Механизм издал два щелчка и рычащий звук, и я поняла, что до заморозки осталось лишь мгновение, а потом моя жизнь облаком белого пара утечет сквозь щель в дверце морга.
Тогда я подумала: «По крайней мере, я усну. На триста один год я забуду обо всем».
А потом: «Скорей бы».
И тут — пшшш! Тесный контейнер заледенел. Я вмерзла в кусок льда. Я сама стала куском льда.
Теперь я — кусок льда.
Но если я — лед, почему я в сознании? Я должна спать, забыть Джейсона и свою жизнь, и Землю на триста один год. Стольких людей уже замораживали до меня, и никто из них не оставался в сознании. Ведь мозг заморожен — он не может бодрствовать, не может думать.
Я когда-то читала о коматозниках, которые должны были быть под наркозом во время операции, но на самом деле не спали и все чувствовали.
Я надеюсь — пожалуйста, Господи! — что это не мой случай. Я не могу провести так триста один год. Просто не выдержу.
Может быть, это я сплю. И целая жизнь приснилась мне за полчаса дремоты. Может, я все еще где-то там, на пороге заморозки, и это все сон. Может, мы еще на Земле. Может, тот самый пограничный год еще длится, корабль еще не взлетел, а я застряла во сне и не в силах проснуться.
Может, передо мной еще простираются эти три столетия.
Может, я еще даже не уснула. Не до конца.
Может, может, может.
Наверняка я знаю только одно.
Мне нужен мой год.
2
Старший
Дверь заперта.
— А вот это, — произношу я в пустоту комнаты, — любопытно.
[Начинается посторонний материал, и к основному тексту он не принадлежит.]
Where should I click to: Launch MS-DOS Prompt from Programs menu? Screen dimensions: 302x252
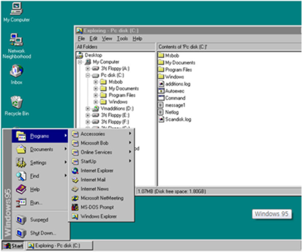point(97,207)
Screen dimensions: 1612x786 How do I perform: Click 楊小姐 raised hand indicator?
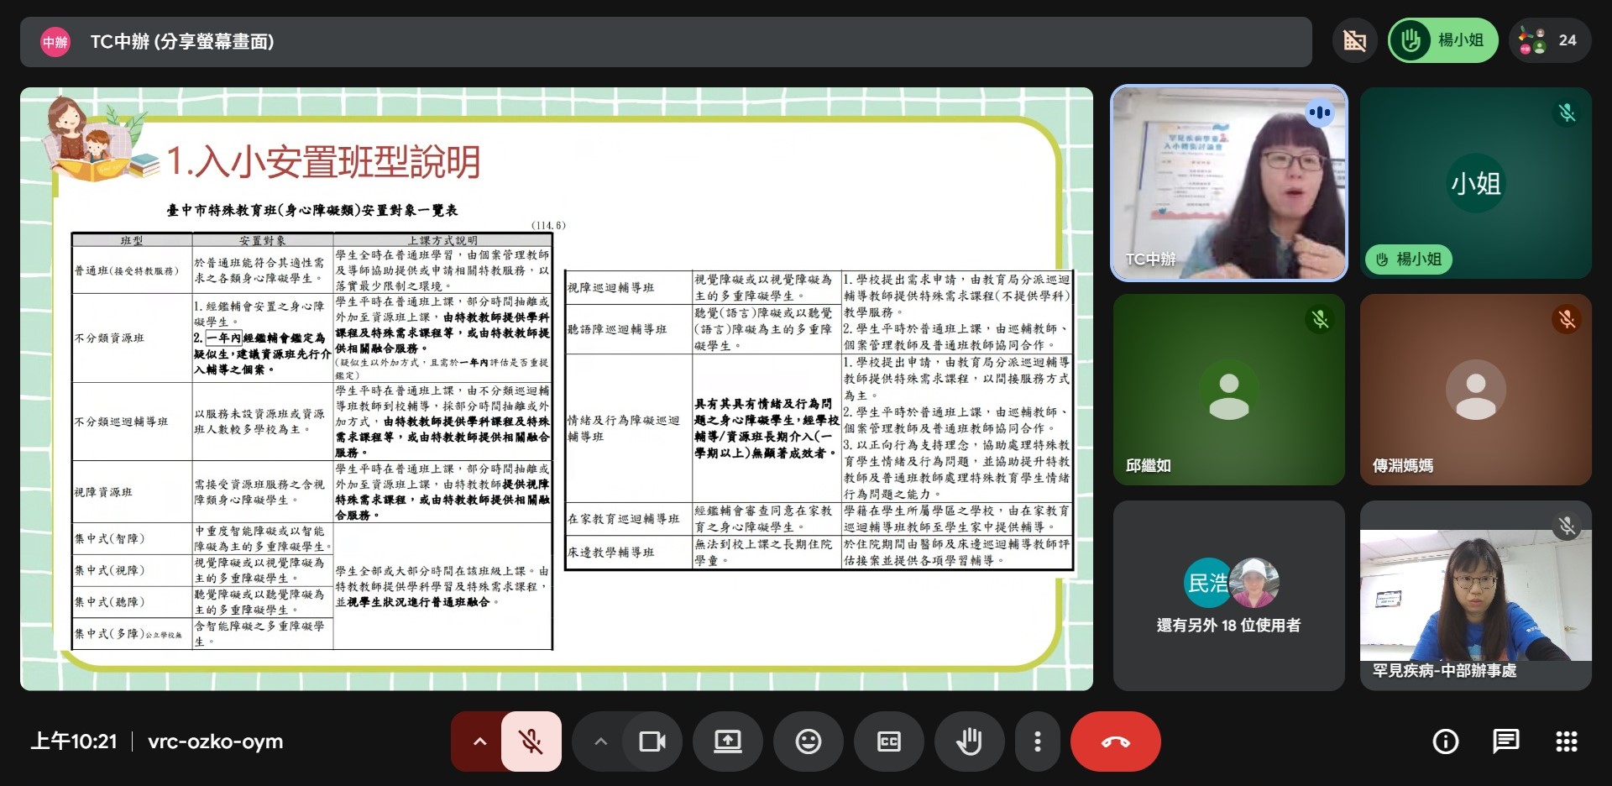(1442, 40)
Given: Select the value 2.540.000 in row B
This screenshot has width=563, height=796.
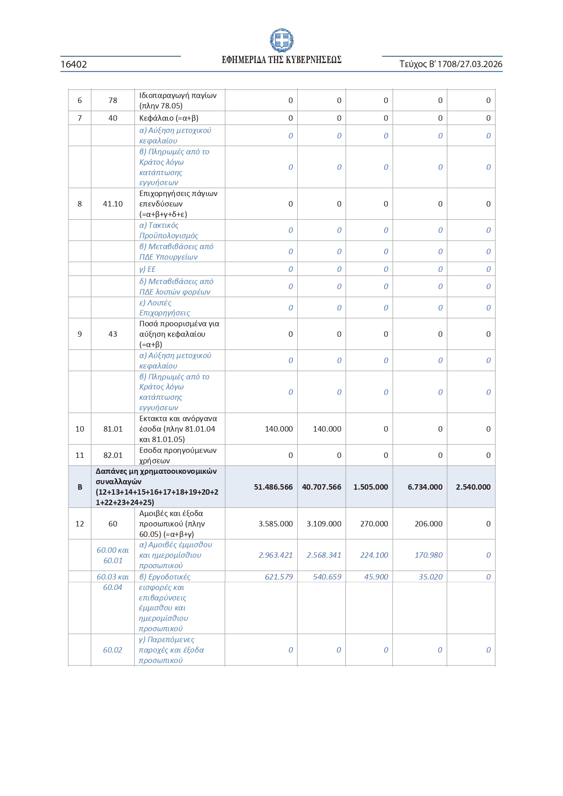Looking at the screenshot, I should coord(473,487).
На «Годспиде» никто не запирает дверей. В этом просто нет необходимости. «Годспид» — корабль немаленький: в пору запуска, две с половиной сотни лет назад, он был самым большим космическим кораблем, когда-либо построенным людьми. Но все же он не настолько велик, чтобы стальные стены не давили на нас со всех сторон. Уединение для нас бесценно, и никто — никто! — не смеет нарушить его.
Именно поэтому меня так озадачила запертая дверь. Зачем запирать комнату, в которую никто и не подумает вламываться?